**DATA PROVIDED:**
=== Section Start ===

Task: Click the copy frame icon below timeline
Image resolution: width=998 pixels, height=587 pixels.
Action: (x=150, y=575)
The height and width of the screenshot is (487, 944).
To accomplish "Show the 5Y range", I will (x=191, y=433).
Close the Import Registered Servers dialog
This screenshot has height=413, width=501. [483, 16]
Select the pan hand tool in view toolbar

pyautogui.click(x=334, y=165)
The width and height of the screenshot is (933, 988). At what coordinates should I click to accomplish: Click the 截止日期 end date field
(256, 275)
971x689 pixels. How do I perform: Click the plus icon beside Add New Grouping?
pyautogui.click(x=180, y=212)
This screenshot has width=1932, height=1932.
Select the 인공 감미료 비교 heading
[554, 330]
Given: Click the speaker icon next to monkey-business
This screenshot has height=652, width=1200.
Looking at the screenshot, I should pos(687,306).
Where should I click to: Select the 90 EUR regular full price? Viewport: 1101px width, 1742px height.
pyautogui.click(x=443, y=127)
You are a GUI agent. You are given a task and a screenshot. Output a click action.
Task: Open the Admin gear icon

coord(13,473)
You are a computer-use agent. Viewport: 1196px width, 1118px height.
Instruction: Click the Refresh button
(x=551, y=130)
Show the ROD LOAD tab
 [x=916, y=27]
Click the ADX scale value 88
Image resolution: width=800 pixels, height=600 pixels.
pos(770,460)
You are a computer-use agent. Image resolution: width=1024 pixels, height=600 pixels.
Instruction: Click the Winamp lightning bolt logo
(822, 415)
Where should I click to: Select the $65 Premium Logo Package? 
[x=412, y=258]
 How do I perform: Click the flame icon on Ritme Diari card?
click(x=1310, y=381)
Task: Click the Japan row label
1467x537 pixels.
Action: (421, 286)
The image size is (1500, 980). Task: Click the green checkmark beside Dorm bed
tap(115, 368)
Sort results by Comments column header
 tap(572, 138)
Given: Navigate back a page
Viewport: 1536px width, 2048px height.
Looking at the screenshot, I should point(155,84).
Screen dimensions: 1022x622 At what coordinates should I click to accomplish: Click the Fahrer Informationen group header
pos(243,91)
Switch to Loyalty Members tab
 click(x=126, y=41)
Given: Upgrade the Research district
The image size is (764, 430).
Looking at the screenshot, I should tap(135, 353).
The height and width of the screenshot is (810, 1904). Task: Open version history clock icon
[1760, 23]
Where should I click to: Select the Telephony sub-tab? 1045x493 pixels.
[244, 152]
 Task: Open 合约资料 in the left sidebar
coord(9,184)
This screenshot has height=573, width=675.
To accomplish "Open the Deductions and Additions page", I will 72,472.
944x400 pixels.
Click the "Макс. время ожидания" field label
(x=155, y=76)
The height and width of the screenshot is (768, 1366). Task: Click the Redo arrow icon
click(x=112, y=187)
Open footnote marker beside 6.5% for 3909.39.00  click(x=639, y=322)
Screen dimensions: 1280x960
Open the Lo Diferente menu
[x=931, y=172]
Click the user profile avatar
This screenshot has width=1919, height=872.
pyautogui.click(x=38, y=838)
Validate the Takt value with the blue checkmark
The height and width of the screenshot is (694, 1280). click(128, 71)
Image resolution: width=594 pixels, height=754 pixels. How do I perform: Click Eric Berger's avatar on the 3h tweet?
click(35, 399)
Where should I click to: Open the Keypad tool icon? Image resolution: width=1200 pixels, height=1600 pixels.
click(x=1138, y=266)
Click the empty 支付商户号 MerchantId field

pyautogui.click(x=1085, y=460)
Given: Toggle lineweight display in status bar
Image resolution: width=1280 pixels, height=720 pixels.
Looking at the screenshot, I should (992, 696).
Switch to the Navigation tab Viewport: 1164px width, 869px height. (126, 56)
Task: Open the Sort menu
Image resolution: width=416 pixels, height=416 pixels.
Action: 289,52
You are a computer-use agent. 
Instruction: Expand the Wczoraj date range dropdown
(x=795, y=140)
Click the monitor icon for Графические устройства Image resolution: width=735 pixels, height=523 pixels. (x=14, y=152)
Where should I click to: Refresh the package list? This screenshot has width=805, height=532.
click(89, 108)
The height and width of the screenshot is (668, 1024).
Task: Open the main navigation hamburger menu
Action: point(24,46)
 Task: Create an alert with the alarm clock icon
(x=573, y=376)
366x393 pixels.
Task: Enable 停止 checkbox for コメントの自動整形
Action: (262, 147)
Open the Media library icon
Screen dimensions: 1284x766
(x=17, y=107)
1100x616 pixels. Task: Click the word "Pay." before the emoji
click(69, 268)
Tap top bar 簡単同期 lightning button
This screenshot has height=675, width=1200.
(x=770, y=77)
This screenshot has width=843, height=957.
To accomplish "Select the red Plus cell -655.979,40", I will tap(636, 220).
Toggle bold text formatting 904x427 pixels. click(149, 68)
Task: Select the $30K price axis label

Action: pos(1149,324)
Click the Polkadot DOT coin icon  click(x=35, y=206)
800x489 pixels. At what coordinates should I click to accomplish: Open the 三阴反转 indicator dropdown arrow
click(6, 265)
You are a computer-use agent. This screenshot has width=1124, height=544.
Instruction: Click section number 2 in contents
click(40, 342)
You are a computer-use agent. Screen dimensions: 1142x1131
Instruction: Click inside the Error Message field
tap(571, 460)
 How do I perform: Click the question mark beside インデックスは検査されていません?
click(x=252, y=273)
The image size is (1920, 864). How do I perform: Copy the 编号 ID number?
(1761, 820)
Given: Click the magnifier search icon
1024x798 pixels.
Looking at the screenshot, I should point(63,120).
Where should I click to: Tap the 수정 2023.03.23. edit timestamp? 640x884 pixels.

=== Section End ===

**WHAT YOU WILL DO:**
The line with "Instruction: Click section" and all the lines after it in the records above are to be output exactly, with nothing added.

**RESPONSE:**
Instruction: Click section number 2 in contents
click(40, 342)
You are a computer-use agent. Screen dimensions: 1142x1131
Instruction: Click inside the Error Message field
tap(571, 460)
 How do I perform: Click the question mark beside インデックスは検査されていません?
click(x=252, y=273)
The image size is (1920, 864). How do I perform: Copy the 编号 ID number?
(1761, 820)
Given: Click the magnifier search icon
1024x798 pixels.
Looking at the screenshot, I should point(63,120).
Where should I click to: Tap the 수정 2023.03.23. edit timestamp? 640x884 pixels.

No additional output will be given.